In definitiva, giudici del merito si sono correttamente attenuti all’insegnamento della giurisprudenza di legittimità, secondo la quale la scarsa entità (o anche l’inesistenza) delle lesioni provocate alta persona offesa non sono circostanze idonee ad escludere di per se l’intenzione omicida, in quanto possono essere rapportabili anche a fattori indipendenti dalla volontà dell’agente, come un imprevisto movimento delta vittima, un errato calcolo della distanza o una mira non precisa, ovvero, come nella specie, all’intervento di un terzo (Sez. 1, n. 52043 del 10/06/2014, Vaghi, Rv. 261702 – 01; Sez. 1, n. 48681 del 14/09/2022, n.m.; Sez. 1, n. 24173 del 05/04/2022, Rusu, Rv. 283390 – 01; Sez. 1, n. 45332 del 02/07/2019, Rv. 277151 – 01).

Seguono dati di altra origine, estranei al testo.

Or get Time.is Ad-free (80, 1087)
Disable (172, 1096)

Trattasi di argomentazioni assolutamente adeguate e congrue, che le censure difensive non riescono a disarticolare.

6. Alla declaratoria di inammissibilità del ricorso consegue la condanna del ricorrente al pagamento delle spese processuali, nonché – non escludendosi profili di colpa nella proposizione della impugnazione (cfr. Corte Cost. sent. n. 186 del 2000) – al versamento in favore della Cassa delle ammende della somma che la Corte determina nella misura congrua ed equa di euro tremila.

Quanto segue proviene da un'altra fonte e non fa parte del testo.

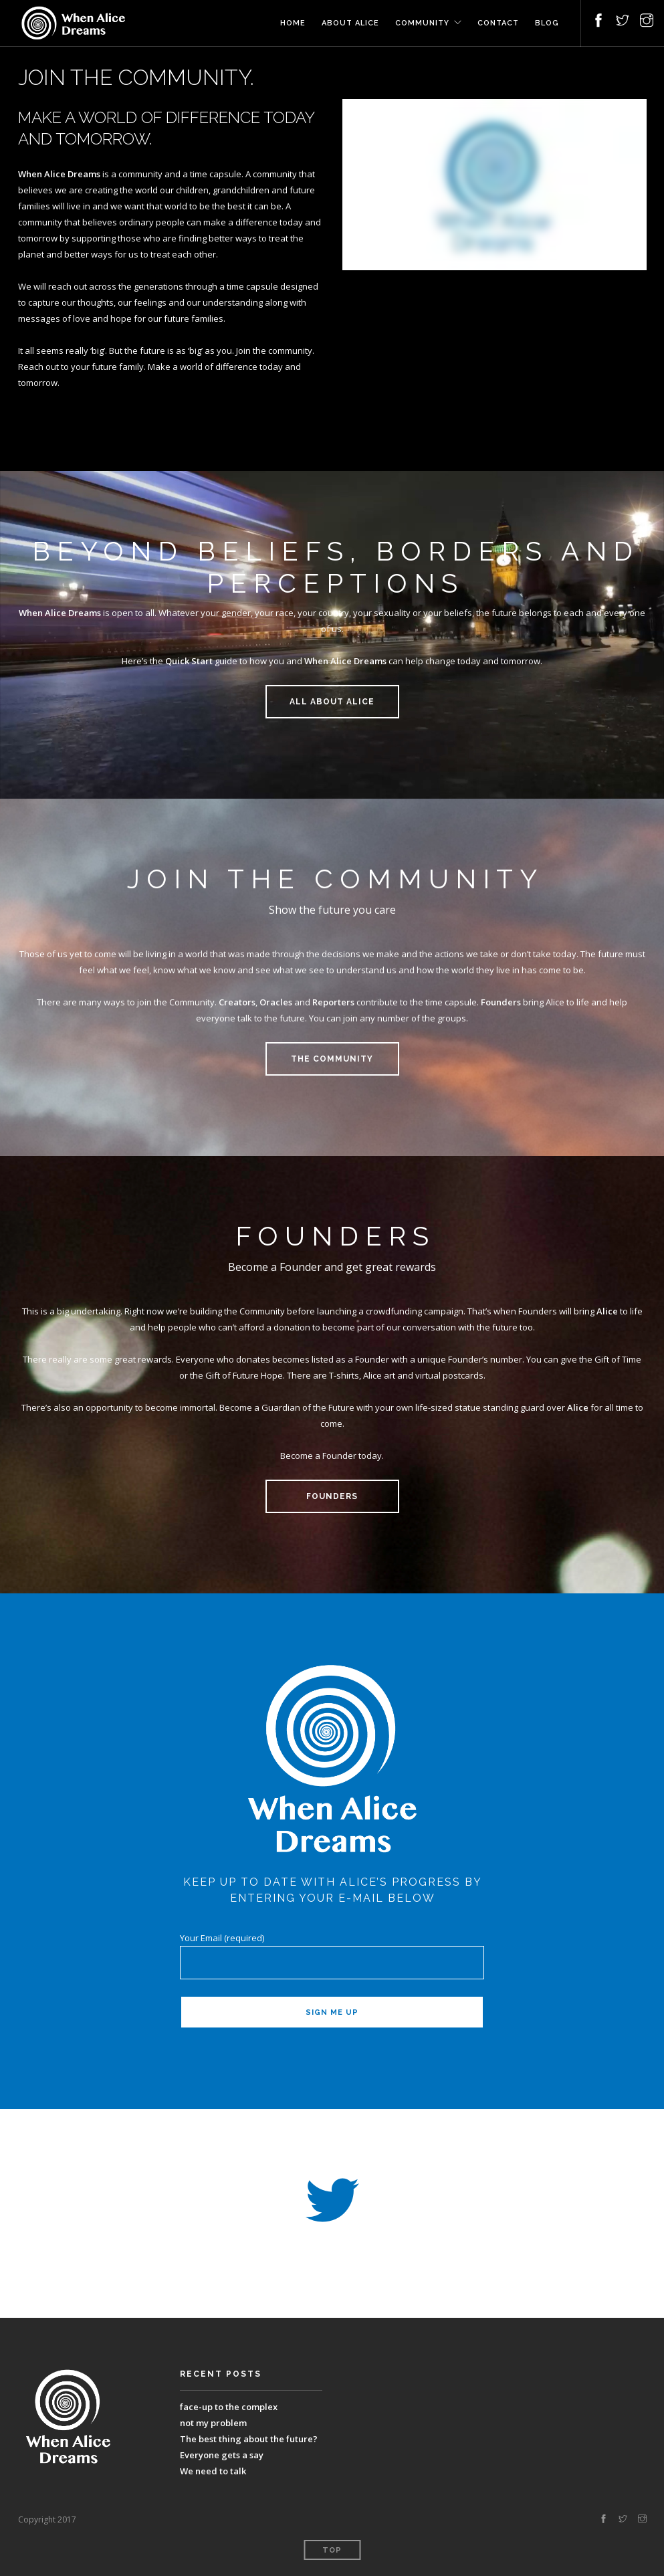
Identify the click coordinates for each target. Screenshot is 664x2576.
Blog (547, 23)
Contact (498, 23)
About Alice (350, 23)
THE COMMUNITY (332, 1059)
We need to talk (213, 2471)
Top (332, 2550)
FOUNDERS (332, 1496)
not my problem (213, 2423)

7. Segue altresì la condanna del ricorrente alla refusione delle spese di rappresentanza e difesa sostenute nel presente giudizio dalle parti civili (omissis). (omissis) (omissis) (omissis) (omissis) (omissis) (omissis) e (omissis) (omissis) ammessi al patrocinio a spese dello Stato.

Ai fini della liquidazione di detti compensi, si dispone la restituzione degli atti alla Corte d’Appello di Brescia, che ha emesso il provvedimento impugnato, «posto che la Corte di cassazione può accedere agli atti esclusivamente ai fini della rilevazione di eventuali vizi processuali verificatisi nel corso del giudizio e, pertanto, non ha la piena disponibilità materiale e giuridica degli stessi, che devono essere restituiti, con pienezza di accesso, al giudice di merito una volta definito il giudizio di legittimità» (Sez. 3, n. 41525 del 15/12/2016, dep. 2017, Amato, Rv. 271339).

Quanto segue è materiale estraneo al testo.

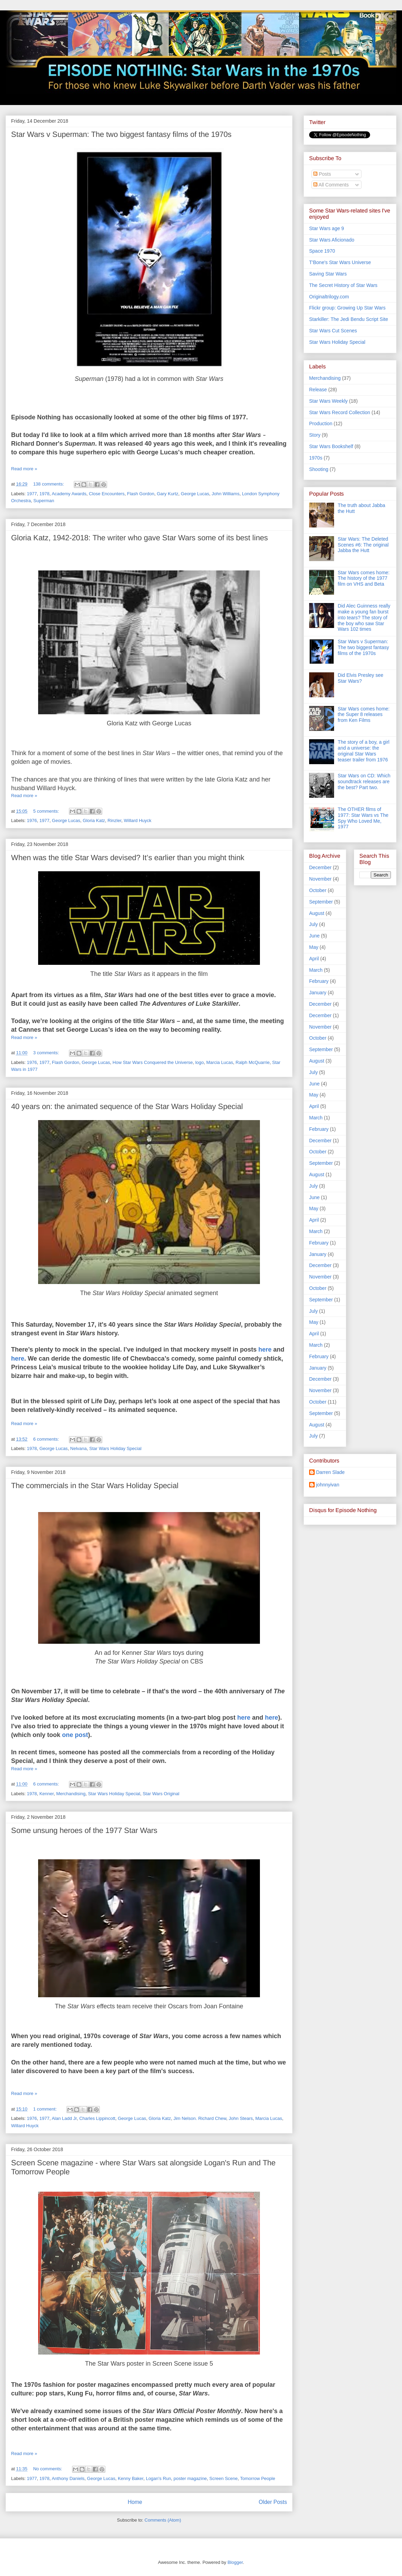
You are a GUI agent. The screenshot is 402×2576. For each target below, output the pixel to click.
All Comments (331, 184)
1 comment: (45, 2109)
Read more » (24, 468)
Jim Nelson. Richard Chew (199, 2118)
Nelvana (78, 1448)
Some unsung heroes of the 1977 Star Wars (84, 1830)
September (321, 902)
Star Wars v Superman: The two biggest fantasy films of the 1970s (121, 134)
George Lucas (195, 493)
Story (315, 435)
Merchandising (71, 1793)
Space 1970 (322, 251)
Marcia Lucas (219, 1062)
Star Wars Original (161, 1793)
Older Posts (273, 2502)
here (265, 1349)
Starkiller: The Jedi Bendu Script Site (348, 319)
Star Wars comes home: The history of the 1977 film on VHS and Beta (364, 578)
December (320, 867)
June (314, 935)
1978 (45, 493)
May (313, 947)
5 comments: (46, 811)
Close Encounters (107, 493)
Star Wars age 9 (326, 228)
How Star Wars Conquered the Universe (153, 1062)
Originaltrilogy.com (329, 296)
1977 (32, 493)
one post (75, 1734)
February (319, 981)
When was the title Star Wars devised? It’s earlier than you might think (127, 857)
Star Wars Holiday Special (115, 1448)
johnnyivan (327, 1484)
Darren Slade (330, 1472)
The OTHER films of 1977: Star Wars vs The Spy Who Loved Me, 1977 (363, 817)
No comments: (48, 2468)
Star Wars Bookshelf (331, 446)
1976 (32, 820)
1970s (315, 458)
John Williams (225, 493)
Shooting (318, 469)
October (317, 890)
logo (199, 1062)
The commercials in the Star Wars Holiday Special (94, 1485)
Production (320, 423)
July (313, 924)
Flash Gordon (140, 493)
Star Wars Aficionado (331, 240)
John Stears (241, 2118)
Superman (43, 500)
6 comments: (46, 1439)
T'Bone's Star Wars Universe (340, 262)
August (316, 913)
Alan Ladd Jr (64, 2118)
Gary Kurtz (167, 493)
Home (135, 2502)
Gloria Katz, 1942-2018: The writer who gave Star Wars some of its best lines (139, 537)
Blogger (235, 2562)
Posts (322, 174)
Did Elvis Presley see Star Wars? (361, 678)
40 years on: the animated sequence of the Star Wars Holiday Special (127, 1106)
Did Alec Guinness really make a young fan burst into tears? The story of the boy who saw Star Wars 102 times (364, 617)
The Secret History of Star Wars (343, 285)
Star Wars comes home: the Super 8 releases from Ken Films (364, 714)
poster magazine (190, 2478)
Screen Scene (223, 2478)
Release (318, 389)
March (316, 970)
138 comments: (49, 484)
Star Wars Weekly (328, 401)
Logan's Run (158, 2478)
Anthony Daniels (68, 2478)
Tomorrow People (257, 2478)
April (314, 958)
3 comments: (46, 1052)
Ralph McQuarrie (253, 1062)
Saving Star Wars (328, 274)
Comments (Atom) (163, 2520)
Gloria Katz (94, 820)
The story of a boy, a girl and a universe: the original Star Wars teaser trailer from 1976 (364, 750)
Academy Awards (69, 493)
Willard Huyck (137, 820)
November (320, 879)
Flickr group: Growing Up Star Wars (347, 308)
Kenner (47, 1793)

8. In caso di diffusione del presente provvedimento, devono essere omesse le generalità e gli altri dati identificativi, a norma dell’art. 52, d.lgs. n. 196/03 in quanto imposto dalla legge.

PQM

Dichiara inammissibile ii ricorso e condanna ii ricorrente al pagamento delle spese processuali e della somma di euro tremila in favore della Cassa delle ammende.

Condanna, inoltre, l’imputato alla rifusione delle spese di rappresentanza e difesa sostenute nel presente giudizio dalle parti civili (omissis) (omissis) (omissis) (omissis) (omissis) (omissis) e (omissis) gli ultimi tre in persona del curatore speciale, ammesse al patrocinio a spese dello Stato, nella misura che sarà liquidata dalla Corte d’appello di Brescia con separato decreto di pagamento ai sensi degli artt. 82 e 83, d.P.R. 115/2002, disponendo il pagamento in favore dello Stato.

In caso di diffusione del presente provvedimento omettere le generalità e gli altri dati identificativi, a norma dell’art. 52, d.lgs. n. 196/03 in quanto imposto dalla legge.

Così deciso in Roma, nella camera di consiglio del 7 luglio 2023.

Depositato in Cancelleria, oggi, Roma lì 7 dicembre 2023.